__Фрагмент текста__:
»»

Один из любимых приемов средневековых мастеров – это овеществление метафор. Например, в Центральной Европе с середины XIV по середину XVI вв. благая весть, которую архангел Гавриил принес Деве Марии («и вот, зачнешь во чреве, и родишь Сына, и наречешь ему имя: Иисус. Он будет велик и наречется Сыном Всевышнего»), порой изображалась в виде хартии с тремя сургучными печатями (4). Конечно, в Евангелии от Луки (1:26–38), единственном, где описывается Благовещение, ни о каких документах нет речи, и никто из христианских богословов не подразумевал, что договор о новом завете между Богом (три печати – три ипостаси Троицы) и человеком был заключен в письменном виде. Однако в этой юридической метафоре, – даже если формально она противоречила тексту Евангелия или уж точно им не подтверждалась, – не было ничего необычного. Если в иконографии ангелы-вестники издревле прилетали с небес со свитками (они позволяли зримо представить речь, а порой на них, как в современном комиксе, писали реплики персонажей), то почему бы им не появиться с хартией? Да и вряд ли кому-то пришло бы в голову толковать этот образ буквально.
4. Благовещение. Южная Германия, ок. 1440–1450 гг. New York. Metropolitan Museum of Art. № 2005.103
Противогаз, который Гросс изобразил на своем Распятии, явно возмущал не только тем, что он, вопреки традиции, закрыл лицо Христа, фактически его обезличив. Дело было и в самом предмете – газовая маска была раздражающе нова и «приземленна». Если бы Гросс, скажем, накинул на голову Богочеловека плат (предмет гораздо более «благородный»), вряд ли бы кто-то счел себя настолько оскорбленным.
Для консервативного взора сам перенос евангельских сюжетов в наши дни или вторжение в них современных деталей часто кажутся профанацией. Причем для этого совершенно не обязательно, чтобы изображение задумывалось как сатира. Оскорбленным кажется, что, изобразив Христа и апостолов в нынешних декорациях и переодев их из античных хитонов в костюмы или в джинсы с футболками, художник чуть ли не автоматически сводит высокое к низкому и развеивает ореол сакральности. Парадокс в том, что осовременивание часто применяется как раз для того, чтобы вернуть древним образам эмоциональную силу и помочь зрителю с ними себя идентифицировать.
Хотя может показаться, что такая «подгонка» прошлого под настоящее – это современная выдумка, это совсем не так. В средневековой иконографии – с тех пор, как она, уходя от «чистого» символизма, с XII–XIII вв. стала все больше внимания уделять реалиям (одеждам, интерьерам, архитектуре и т. д.), – этот прием встречается повсеместно. Эпизоды священной истории одновременно воспринимались как события, однажды случившиеся в далеком прошлом (в Египте времен Моисея или в Палестине времен Христа), и как источник вневременных истин, ключ к спасению каждого человека и матрица мириад других событий, которые происходят здесь и сейчас: святые, убитые за веру, повторяют подвиг раннехристианских мучеников, а грешники своими преступлениями вновь и вновь распинают Христа. Это вечно живое прошлое часто изображалось в современных – или скорее очень похожих на современные – декорациях.

««

__Представленные данные__:
»»

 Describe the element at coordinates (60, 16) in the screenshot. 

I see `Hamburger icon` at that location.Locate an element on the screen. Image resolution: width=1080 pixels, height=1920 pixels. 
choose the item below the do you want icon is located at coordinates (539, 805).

««
»»

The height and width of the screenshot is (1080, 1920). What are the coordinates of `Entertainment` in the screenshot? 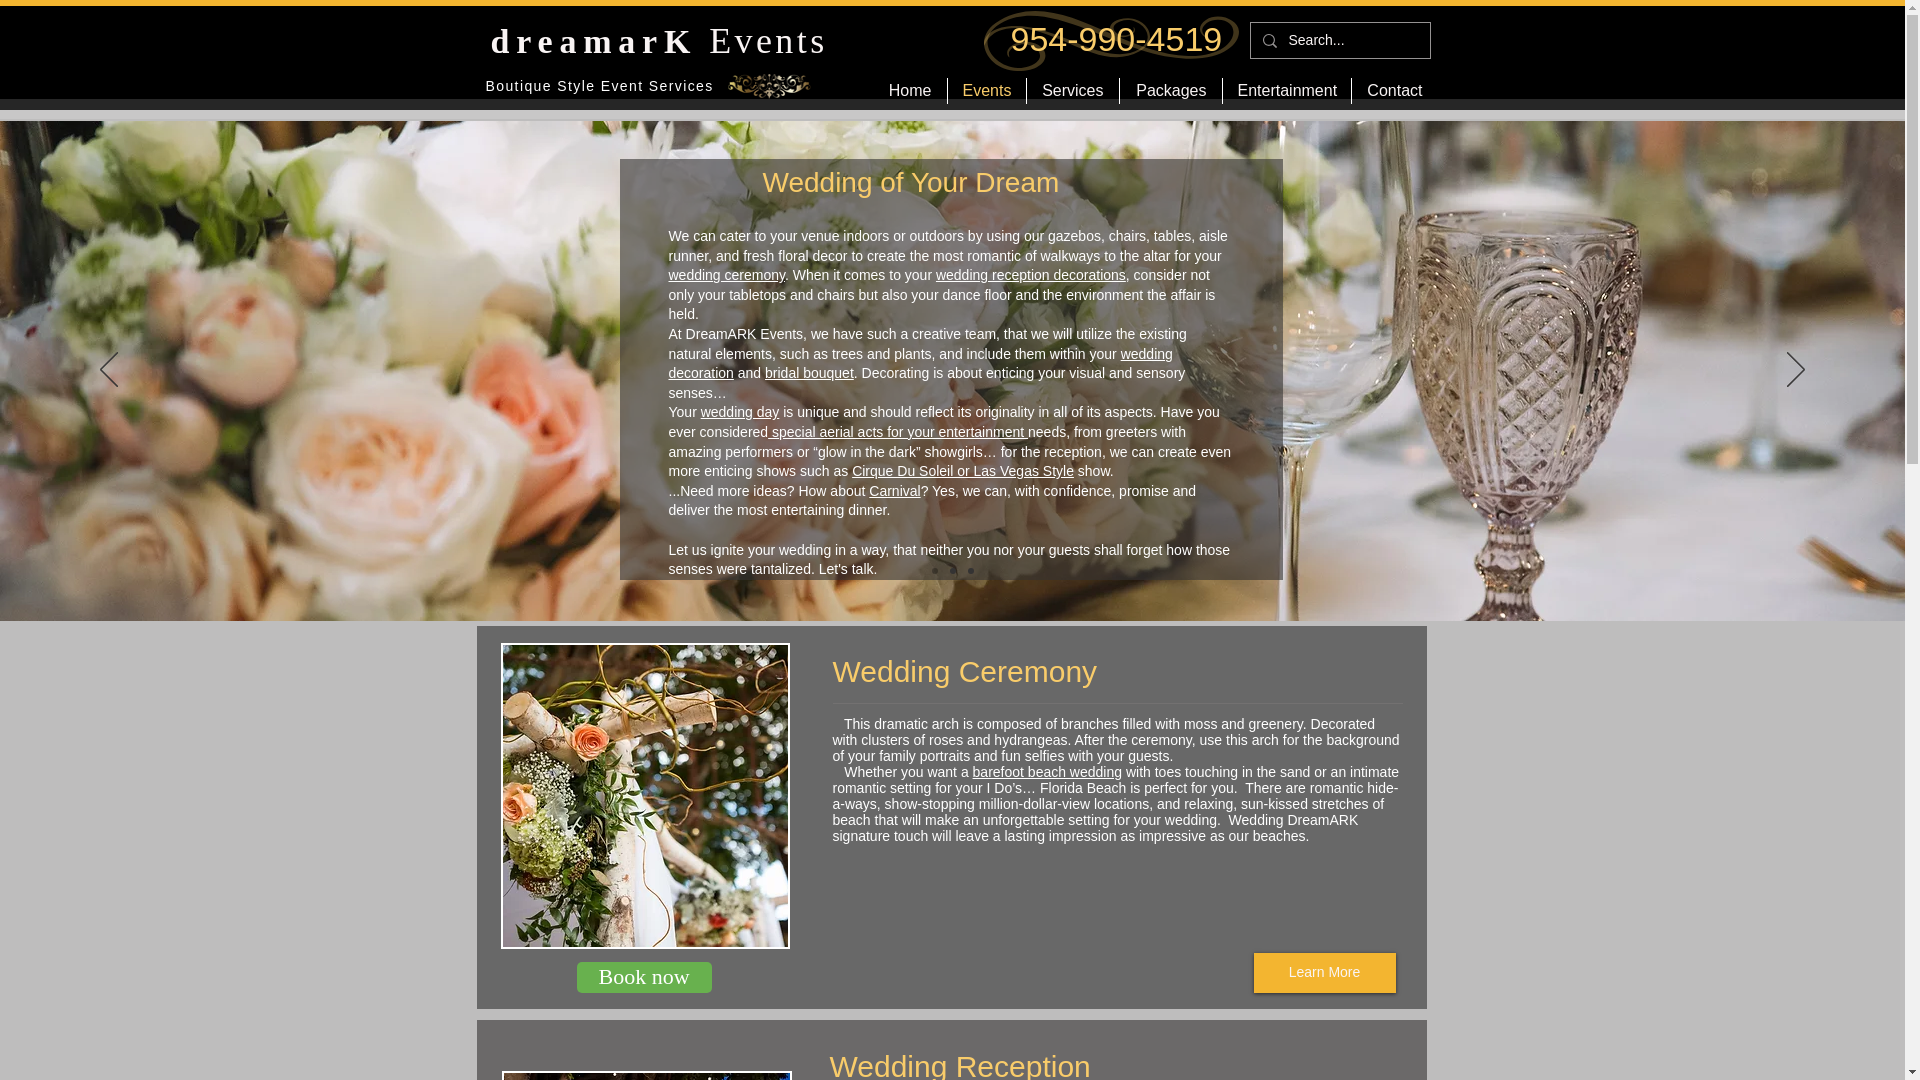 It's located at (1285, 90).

««

__Задания для работы__:
• A. Ответьте кратко на вопросы по тексту о средневековой иконографии:
(i) В каком Евангелии описано Благовещение?
(ii) Что означали три сургучные печати на хартии?
(iii) С каких веков средневековая иконография стала больше внимания уделять реалиям?
• B. Почему, согласно тексту о средневековой иконографии, противогаз на Распятии Гросса вызывал возмущение? Ответьте в одном–трех предложениях.
• C. Продолжите текст о средневековой иконографии, начав сразу после его последнего предложения.
Записи никак не связаны с текстом.

__Ответы__:
• A.
(i) В Евангелии от Луки (1:26–38).
(ii) Три ипостаси Троицы.
(iii) С XII–XIII вв.

• B. Вопреки традиции противогаз закрыл лицо Христа и фактически его обезличил. Кроме того, возмущал сам предмет: газовая маска была раздражающе новой и «приземленной», тогда как более «благородный» плат вряд ли кого-то оскорбил бы.

• C.
Примерно с того же времени мастера начинают экспериментировать с пластикой, жестами и мимикой персонажей и – впервые с поздней Античности – пытаются с помощью выражения лиц передать весь сложный спектр обуревающих человека эмоций: злорадство (палачей), скорбь (Девы Марии и Иоанна Богослова, стоящих у креста), ликование (праведников в Царствии Небесном) и т. д. Благодаря этому сакральные сюжеты еще сильнее вовлекают зрителя – не только даруя ему чувство причастности к таинству, но и вызывая мощный эмоциональный отклик: сопереживание персонажам или ненависть к ним.
Даже если бы средневековые мастера или их «консультанты» из духовенства могли выяснить, как выглядел Иерусалим I в. н. э., и как на самом деле тогда одевались еврейские рыбаки и римские воины (чего им, конечно, узнать было неоткуда), эти сведения вряд ли бы их подвигли к документальной точности на современный лад. В целом, классическому Средневековью был чужд археологический или этнографический интерес к повседневным реалиям далеких эпох, к тому, как меняется мир, который люди выстраивают вокруг себя. Хронисты и богословы, конечно, видели в истории тектонические сдвиги и делили ее на две эры (до и после воплощения Христа), на шесть «веков» (от Адама до Ноя, от Ноя до Авраама, от Авраама до Давида и т. д.) или на три эпохи («до закона», «под законом» и «под благодатью»). Однако речь шла о Божьем промысле по поводу человечества, о ключевых этапах истории спасения, а не о том, как меняются обычаи, нравы, манеры одеваться, архитектурные стили и прочие реалии. Само собой, на них обращали внимание, но в первую очередь как на знак, позволяющий прочитать скрытый, духовный, смысл конкретных событий; как на признак греховной инаковости иноверцев или как на курьез, диковину, одно из доказательств бесконечного разнообразия творений. Иллюстрируя эпизоды из священной истории – т. е. из прошлого, которое вечно здесь и проходит через судьбу каждого человека, – средневековые мастера, прежде всего, стремились раскрыть их вневременной смысл, показать их вечную современность.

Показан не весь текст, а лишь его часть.